Guest Blog

Polluter bailouts are too risky for struggling taxpayers

A review of fossil fuel companies' credit scores shows that taxpayers could lose big if failing companies benefit from Federal Reserve rescue programs.

Most oil and gas investments are rated as risky, yet the government is buying in.

As efforts to bail out fossil fuel polluters begin in earnest, millions of Americans are struggling with unprecedented job loss and a real economy that remains nearly frozen.

That gulf, between companies tapping billion-dollar safety nets and families barely getting by, raises a crucial question of equity: Are the Federal Reserve and Treasury handling taxpayer dollars as carefully as Americans who must slash their budgets to weather the pandemic?

A review of fossil fuel industry credit ratings suggests some cause for concern.

Credit ratings describe how likely an investor in a given bond or company is likely to be repaid. Independent agencies like S&P and Moody’s assign them to companies and to specific bonds issued by those companies.

A company’s credit ratings determine whether it can tap the Fed’s bailout programs. The goal is to support companies that were strong before COVID-19, so they can weather the economic storm and eventually stand on their own.

Ratings across the fossil fuel industry reflect widespread weakness that should disqualify them from these programs. An alarming number of fossil fuel companies just barely meet the Fed’s standard which has been weakened and is already lower than the one used by more conservative investment managers.

For example, less than half of the companies in the oil and gas sector carry the Fed’s minimum credit rating of BBB-, according to data from S&P Global Markets. Of these, nearly half fall just on the line, or one small notch above it. The Fed may help companies that carried that rating on March 22, even if they were downgraded since then.

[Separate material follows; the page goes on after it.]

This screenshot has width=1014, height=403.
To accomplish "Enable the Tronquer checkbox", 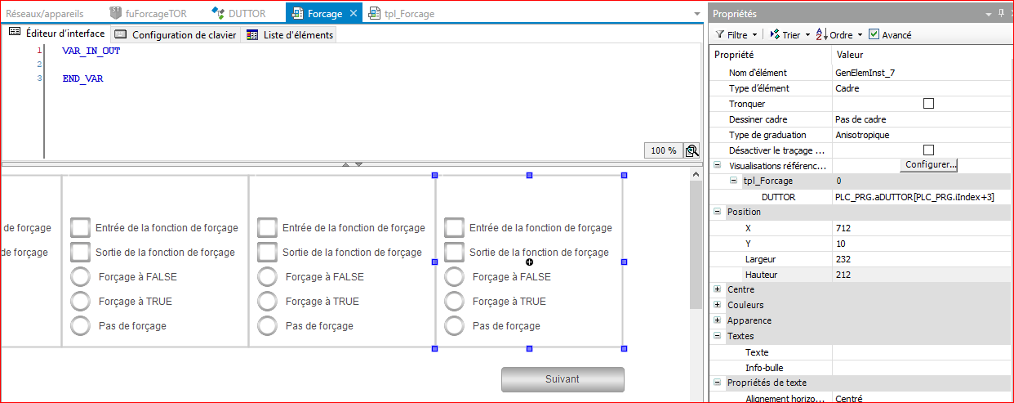I will coord(928,104).
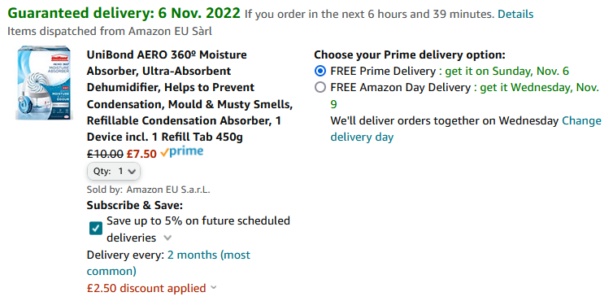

For coal, things are even gloomier. Only one company, representing 7% of the sector, meets the Fed’s standards. Coal-heavy utilities fare better, but even in this sector some companies fall below the Fed’s investment standards.

Only one coal company is strong enough to qualify for a bailout.

Across coal, oil, and gas, most companies saw their credit ratings downgraded long before the pandemic.

Although stronger than their peers, companies that meet Fed’s standards operate in the same industries and face the same existential threats, including massive debt burdens and long-term trends away from carbon-emitting energy production.

That means they’re not immune from the wave of bankruptcies roiling the industry in recent years. When some of them fail, they risk taking taxpayer funds with them.

Despite the industry’s ongoing crisis, fossil fuel companies have lobbied aggressively for even more access to Fed bailout funds. They want the Fed to buy bonds that are too risky for the average person’s 401k.

The Fed’s bond-buying is financed by money under the massive CARES Act stimulus package. The Treasury provided the Fed with taxpayer money to absorb future losses on its investments.

Given the fiscal challenges facing taxpayers, state governments, and industries that can contribute to a sustainable recovery, it’s growing hard to justify bailouts for an industry that the market has already started phasing out.